WHAT TO DO:
Reproduce each record below in full, word for word, without images.

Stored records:
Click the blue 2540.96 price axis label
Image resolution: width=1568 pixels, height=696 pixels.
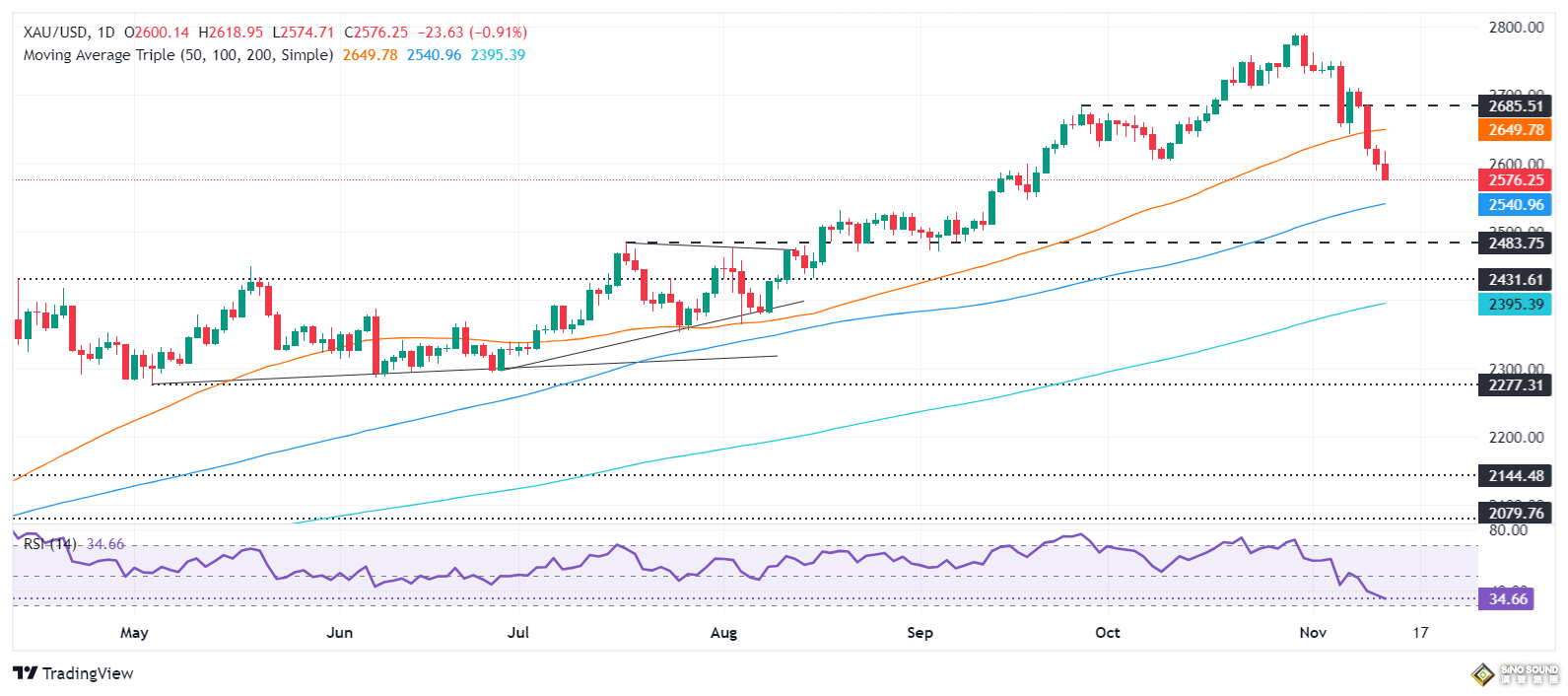1515,205
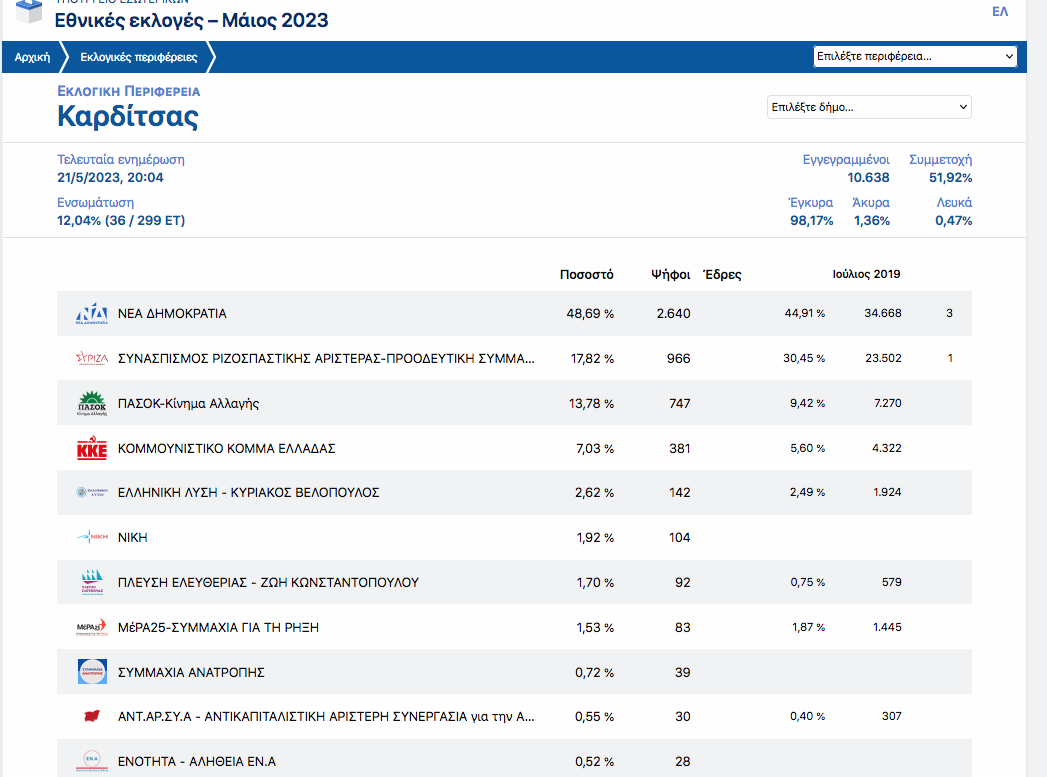Screen dimensions: 1047x777
Task: Click the Ελληνική Λύση party logo
Action: [x=92, y=493]
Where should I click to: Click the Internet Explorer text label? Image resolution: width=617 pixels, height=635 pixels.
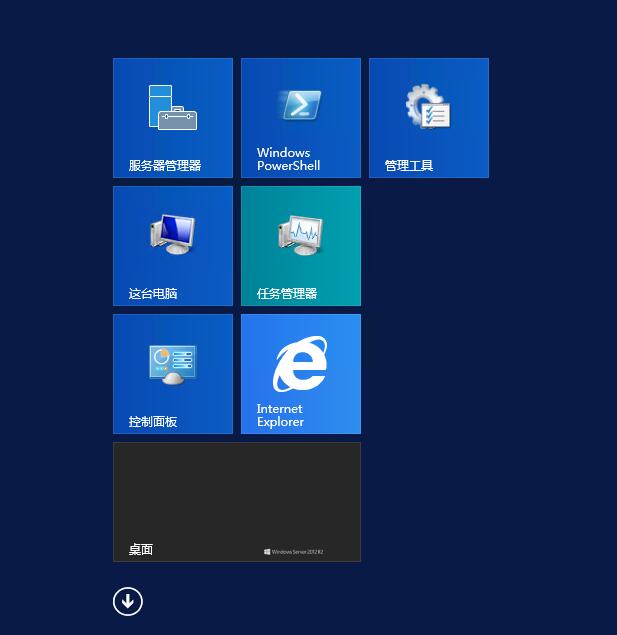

REPLY TO THE TASK:
Click the blue 2540.96 price axis label
Image resolution: width=1568 pixels, height=696 pixels.
1515,205
Screen dimensions: 1047x777
Task: Click the Ελληνική Λύση party logo
Action: [x=92, y=493]
Where should I click to: Click the Internet Explorer text label? Image resolution: width=617 pixels, height=635 pixels.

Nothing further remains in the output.